# [Passage]
+ + + +

I am trying to import data from sql into a hive database. The goal is to update the changes in the oracle database to hive using sqoop import. The sqoop command is as follows:
sqoop import -D mapred.child.java.opts='\-Djava.security.egd=file:/dev/../dev/urandom'
--connect jdbc:oracle:thin:@(DESCRIPTION=(ADDRESS_LIST=(LOAD_BALANCE=ON)(FAILOVER=ON)(ADDRESS=(PROTOCOL=TCP)(HOST=)(PORT=1545))(ADDRESS=(PROTOCOL=TCP)(HOST=)(PORT=1545)))(CONNECT_DATA=(SERVICE_NAME=)(SERVER=DEDICATED)))'
--username abcde
--password 1234rgtds
--table Customer_Acc
--columns Name,ID,Address,Date_booking ,Last_update_date
-m 1
--target-dir /final/table
--hive-import
--hive-table tesupd
--map-column-hive Name,ID,Address,Date_booking
--null-string '\\N'
--null-non-string '\\N'
--hive-delims-replacement ' '
--incremental lastmodified
--check-column Last_update_date
--last-value "2009-12-31 12:14:28"
The final output should be the data greater than the last value, but in the above case it is appending the data instead of incrementally updating it.
I want the data to be updated rather than appended.
use --merge-key
option in your sqoop-import
command. This will replace the older records with the latest records.
Alternately you can use sqoop-merge
command as well but it should be done in two steps. First sqoop-import
without merge-key
and then sqoop-merge

+ + + +

# [Set problem A]
According to the Sqoop thread, which option should be added to the import command so that older records are replaced with the latest ones?

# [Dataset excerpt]
+ + + +

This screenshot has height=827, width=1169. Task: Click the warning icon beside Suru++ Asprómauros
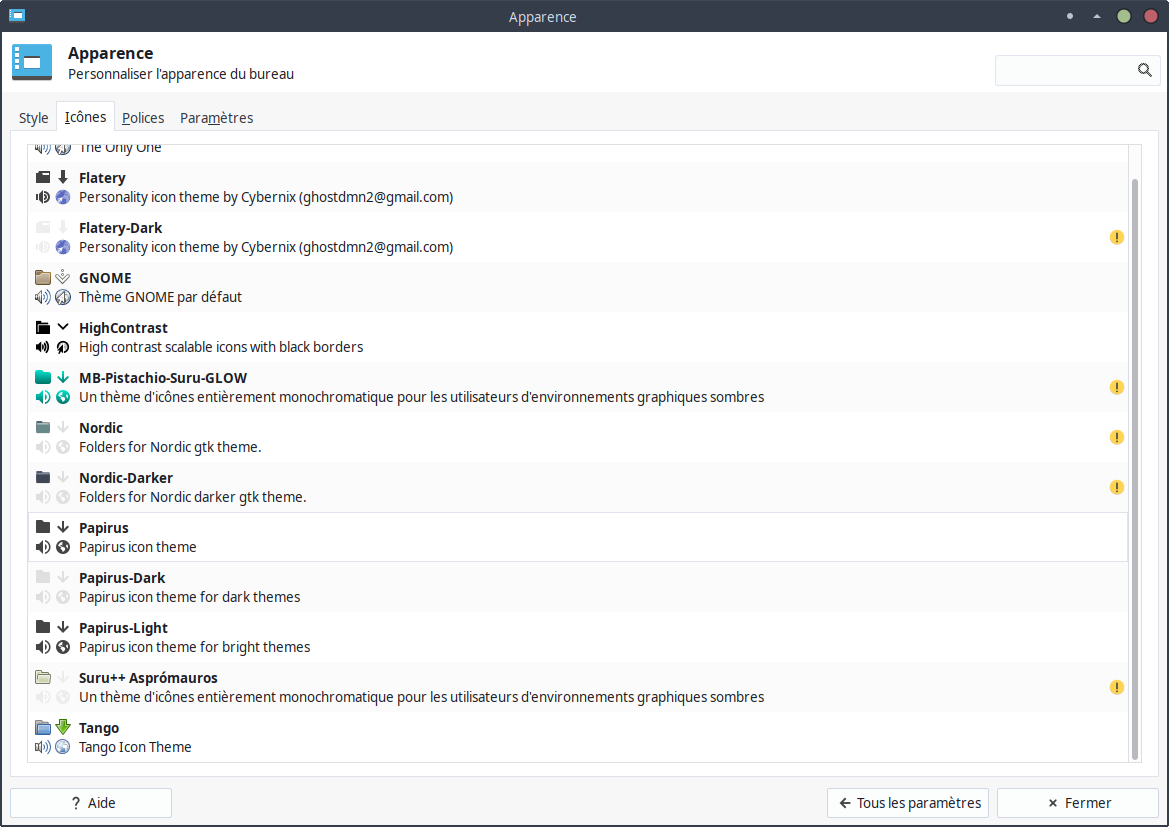pos(1117,687)
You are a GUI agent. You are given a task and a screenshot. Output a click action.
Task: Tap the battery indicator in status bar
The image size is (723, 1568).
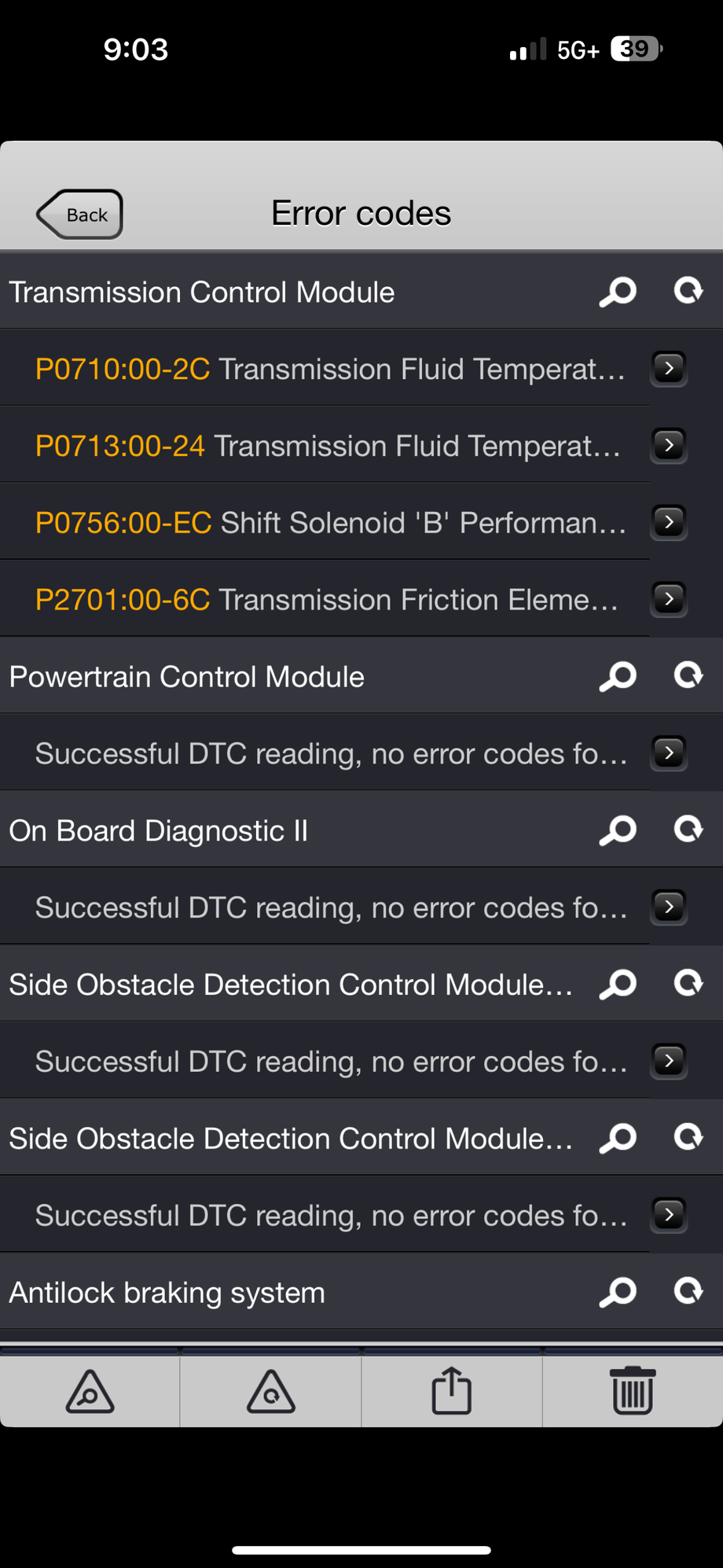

+ + + +

# [Set problem B]
Convert the lines of the dataset excerpt entries into a numbered list, skipping blank lines and omitting the pictures.

# [Correct result A]
--merge-key

# [Correct result B]
1. This screenshot has height=827, width=1169. Task: Click the warning icon beside Suru++ Asprómauros
2. pos(1117,687)
3. You are a GUI agent. You are given a task and a screenshot. Output a click action.
4. Task: Tap the battery indicator in status bar
5. The image size is (723, 1568).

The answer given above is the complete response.